Совершенно ясно, что герой Лермонтова возненавидел Грушницкого, когда тот сменил простую солдатскую шинель на дешевый мундир. Толстая шинель с грубым ворсом Печорину явно нравилась, в этой солдатчине было нечто байроновское или, скорее, панковское. Высший шик. Пока Грушницкий не переоделся в вульгарный «армейский пехотный мундир, сшитый здесь на водах». С какой ненавистью описывает Лермонтов новый вид расфуфыренного Грушницкого: «Эполеты неимоверной величины были загнуты вверх, в виде крылышек амура… черный огромный платок, навернутый на высочайший подгалстушник». При этом Грушницкий еще ругает «проклятого жида» за узкие подмышки и льет себе розовую помаду «полсклянки за галстук». Ну что с таким вульгарным типом сделать? Пристрелить при первой же возможности.

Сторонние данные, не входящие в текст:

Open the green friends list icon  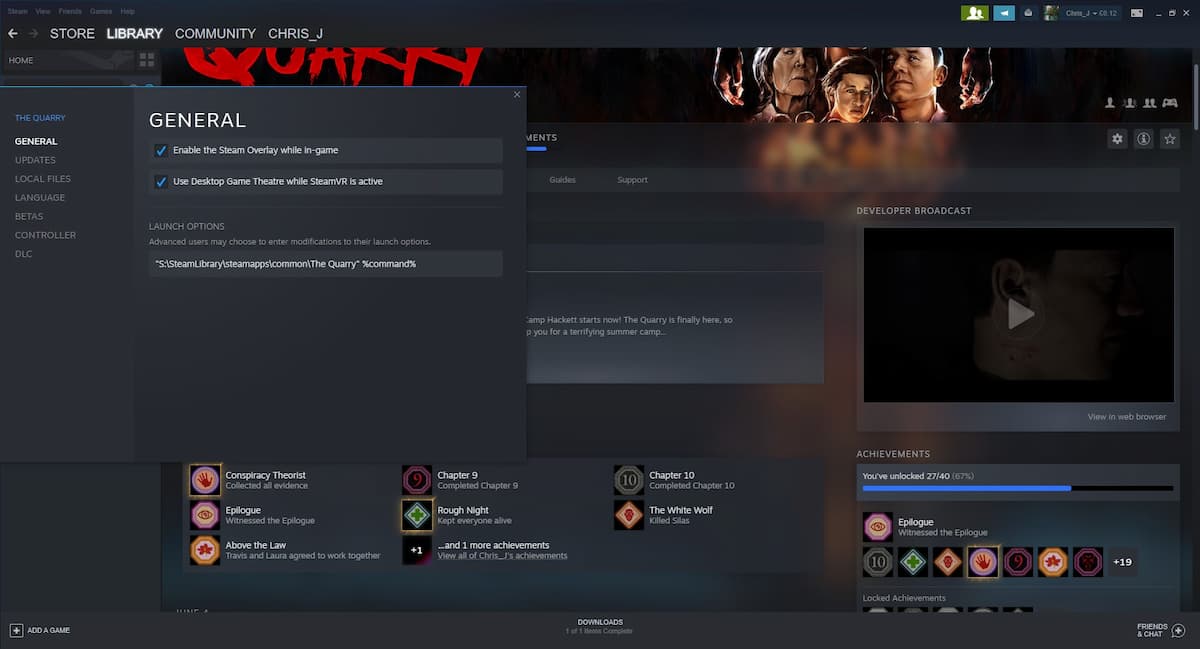[974, 13]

Существует несомненная перекличка денди всех эпох. Скажем, мой район Camden Town, с его модными рынками, ставший «обувной» Меккой для всех денди 90-х годов двадцатого века, за столетие до этого был местом, где создавал свои полотна мистический Уолтер Сикерт. Ученик Уайльда и Уистлера, он собирал газетные фотографии убийств в этом районе бедноты и проституции (тут орудовал и Джек Потрошитель) и переводил их на огромные полотна. Он был предтечей, в этом смысле, Энди Уорхола, с его американским вариантом дендизма. Первыми денди свободной, постперестроечной Москвы были, я думаю, два молодых человека, которых я увидел в клубе О.Г.И.: один был одет в телогрейку, другой — в бушлат «афгана», на голове у каждого была заурядная кепка, но — одетая наоборот, козырьком назад, как это делают с бейсбольными козырьками американские подростки. Их предтечами были и Маяковский с его желтой кофтой и американскими виршами, и Юрий Олеша, вообразивший себя французским денди, но в московском «Национале» с английским паем.

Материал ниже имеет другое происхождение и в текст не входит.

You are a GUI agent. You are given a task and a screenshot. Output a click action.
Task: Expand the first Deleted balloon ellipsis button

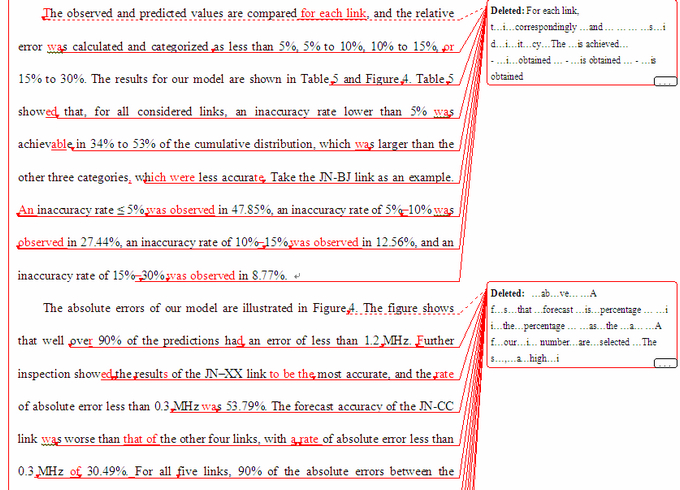665,82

Сейчас мы пониманием, скажем, что российские «стиляги» — брюки дудочкой и напомаженный кок, — с которыми так яростно боролся журнал «Крокодил«, были воссозданием на советской почве Элвиса Пресли и его подражателей. Но лишь сейчас я понимаю, что эти американские пижоны-бунтари с их длиннополыми кафтанами и узкими брюками с мокасинами пародировали джентльменов эдвардианской Англии. Культ Элвиса Пресли по существу ничем не отличается от всякого другого: скажем, культа Оскара Уайльда. Уайльд тоже немыслим без свиты юных обожателей. Родись он на век позже, он бы, я думаю, стал поп-звездой.
* * *
Всякий денди — это герой своего окружения, некого тайного общества, неофициального культа. Об этом я и думал, когда шел на съемки документального фильма о самом себе в Сохо. Я согласился на интервью, потому что фильм решил снять мой старый приятель Владимир Паперный, американец из Москвы, автор классической монографии «Культура-2» (о сталинской архитектуре) и коммерческий дизайнер. На этот раз он был вооружен гигантской цифровой кинокамерой. С некоторыми оговорками Паперного можно назвать денди. Не только потому, что его лицо сохранило пифагорейские пропорции юности, а скорее, из-за иронического отношения к своим многообразным талантам — профессионализма под маской демонстративной любительщины. В этом, по-моему, и заключалась школа Александра Асаркана, эссеиста, производителя почтовых открыток и учителя жизни, нашего общего с ним ментора.